Está en la fiesta, pero no como Mesías ni como alguien que utilizará su poder
para hacer milagros; sino como un vecino más de la comunidad.
La segunda es la intervención maravillosa de María, su madre. Jesús o no se
había dado cuenta del problema de la falta de vino o no lo quiso asumir como
una cuestión que le tocaba. Como cualquier otro invitado, él no era responsable
de la fiesta. Sin embargo, la intuición maravillosa de su Madre le hace
adelantar “su hora”. María se da
cuenta de la falta del vino; se preocupa por eso, aunque desde cierto punto de
vista ni le incumbía ni tenía por qué solucionar el problema. Sin embargo, su
sensibilidad le lleva a querer ayudar, intuyendo que su Hijo podría solucionar
el problema.
¿Por qué María conoce el poder de Jesús, cuando aún no había
comenzado su vida pública? ¿Qué la lleva a pedirle su intervención,
precisamente para un hecho que no tenía mayor trascendencia con “la salvación”, con una grave o urgente
enfermedad, con una injusticia, etc.? No lo sabremos, pero lo cierto es que María
abre la puerta para que Jesús comience su actividad salvadora y manifieste que
el Mesías ha venido a traer vida y vida en abundancia. ¡Es maravilloso! El
primer milagro de Jesús que los evangelios nos atestiguan, no tiene que ver con
nada trascendente en la relación con Dios o en la vivencia de la religión. Tiene
que ver con la intrascendencia de una boda y de la falta de vino.

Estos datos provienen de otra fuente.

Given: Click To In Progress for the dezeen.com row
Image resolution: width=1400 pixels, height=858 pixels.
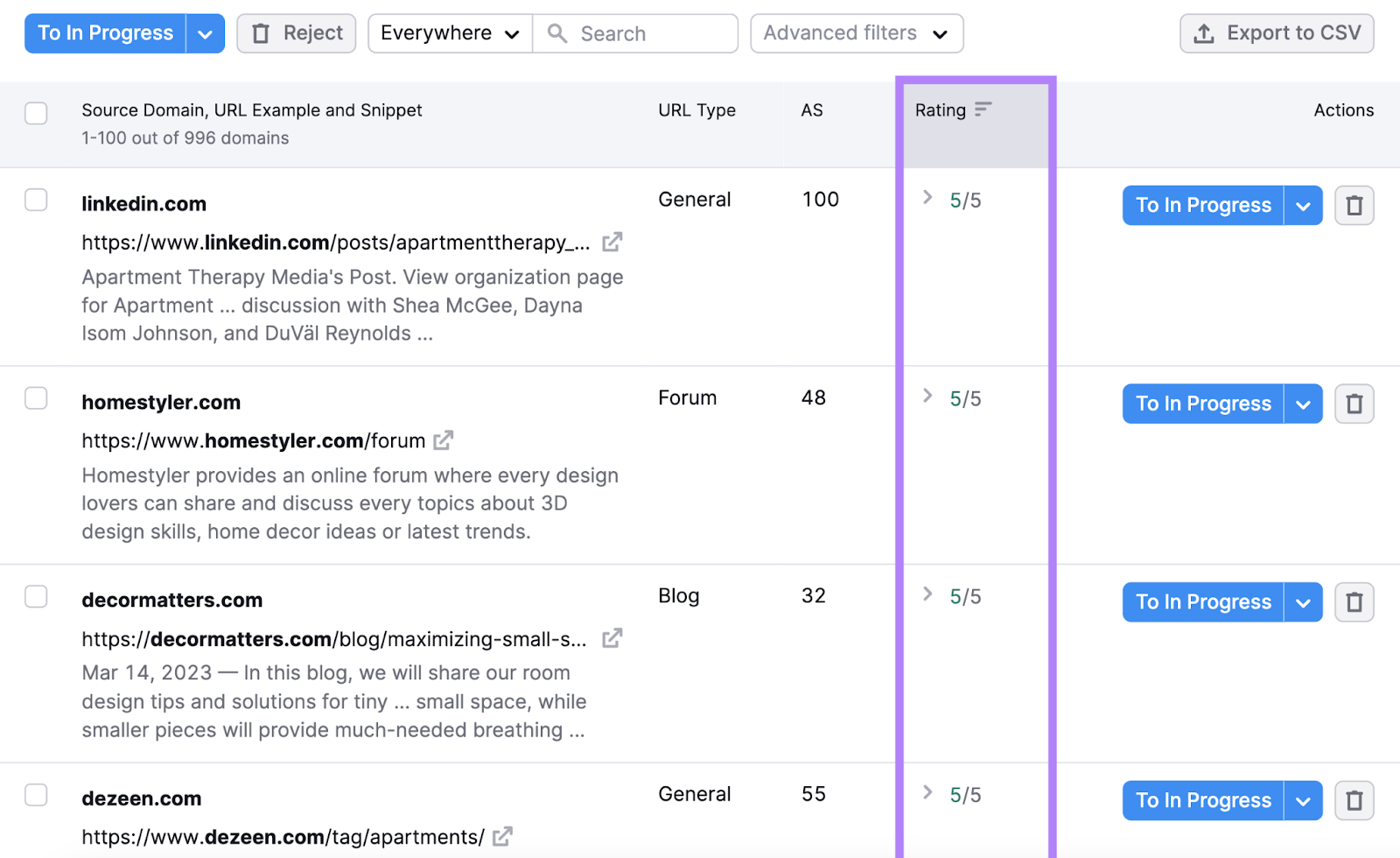Looking at the screenshot, I should [1203, 799].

Jesús no acepta en primera instancia la petición de su madre; le
dice: “no ha llegado mi hora”; pero
María no le hace caso. No le ruega. Se vuelve con los criados y les dice: “hagan lo que Él les diga”. Increíble,
pero a Jesús no le queda más remedio que responder a la petición de su Madre. Sin
embargo, ese milagro mostrará su mensaje fundamental: la salvación de Dios toca
todas las dimensiones de la persona y su vida social. Esto también es parte de
la “abundancia de vida” que Dios quiere para nosotros.

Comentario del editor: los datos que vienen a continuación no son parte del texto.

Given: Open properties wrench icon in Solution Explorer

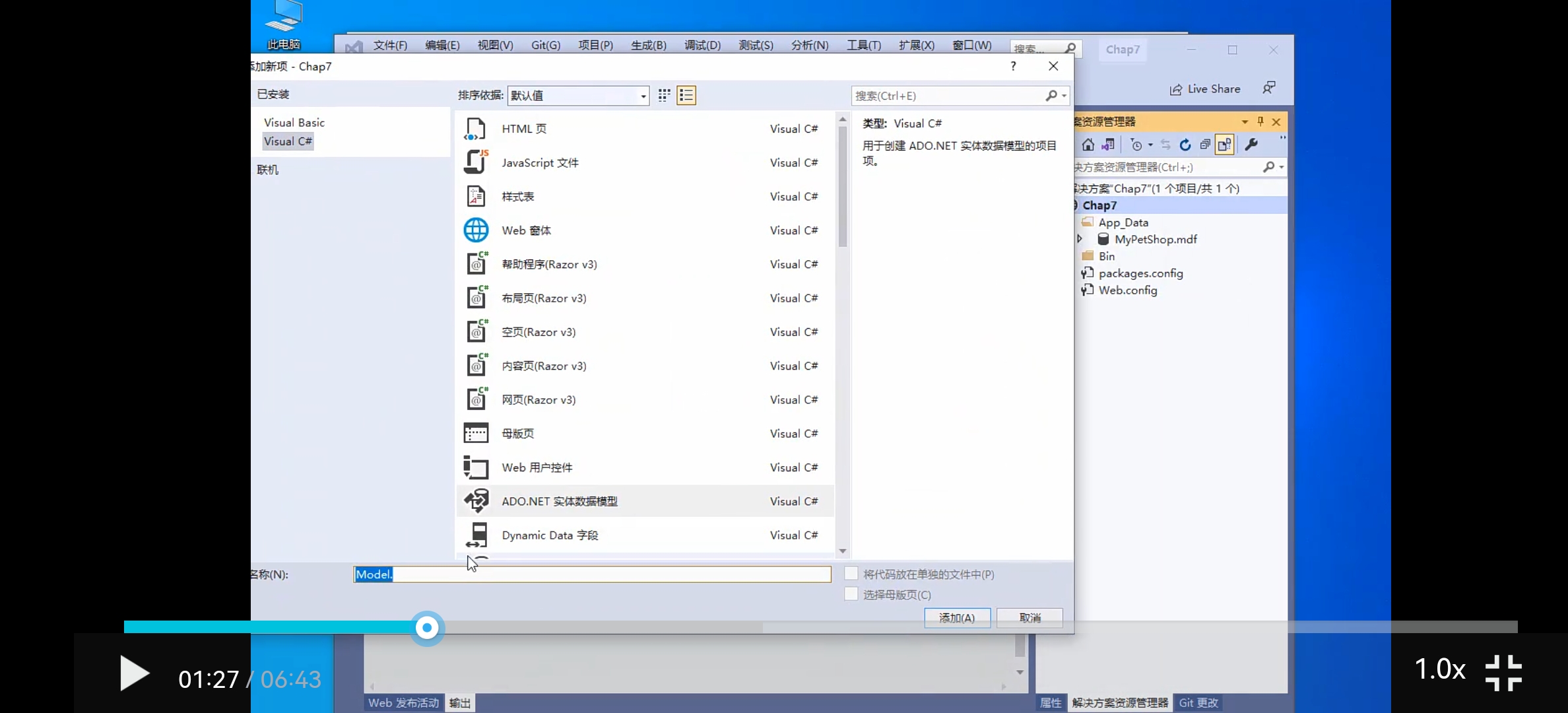Looking at the screenshot, I should 1251,145.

Complementariamente, San Pablo señala que esa abundancia de vida
que la encarnación nos ha traído, se concreta –por así decirlo- en dones
particulares para cada uno de los creyentes. A cada uno Dios nos ha dado un don
que de alguna manera será la parte que cada uno tiene, para construir la nueva
comunidad del Reino; y que será la forma como Dios mismo nos estará
participando su vida y los seres humanos podremos irnos acercando a su
misterio. Cada uno tenemos dones diferentes; porque esa es la riqueza de la
vida que nos ha sido dada en Jesucristo; y poniéndolos al servicio de la
comunidad, la presencia divina se irá extendiendo y el Reino irá apareciendo
como plenitud de vida para la humanidad.
Reconozcamos el don que cada uno tenemos y pongámoslo al servicio
de la comunidad cristiana, haciendo que la vida en plenitud llegue a cada una
de las personas con las que vivimos.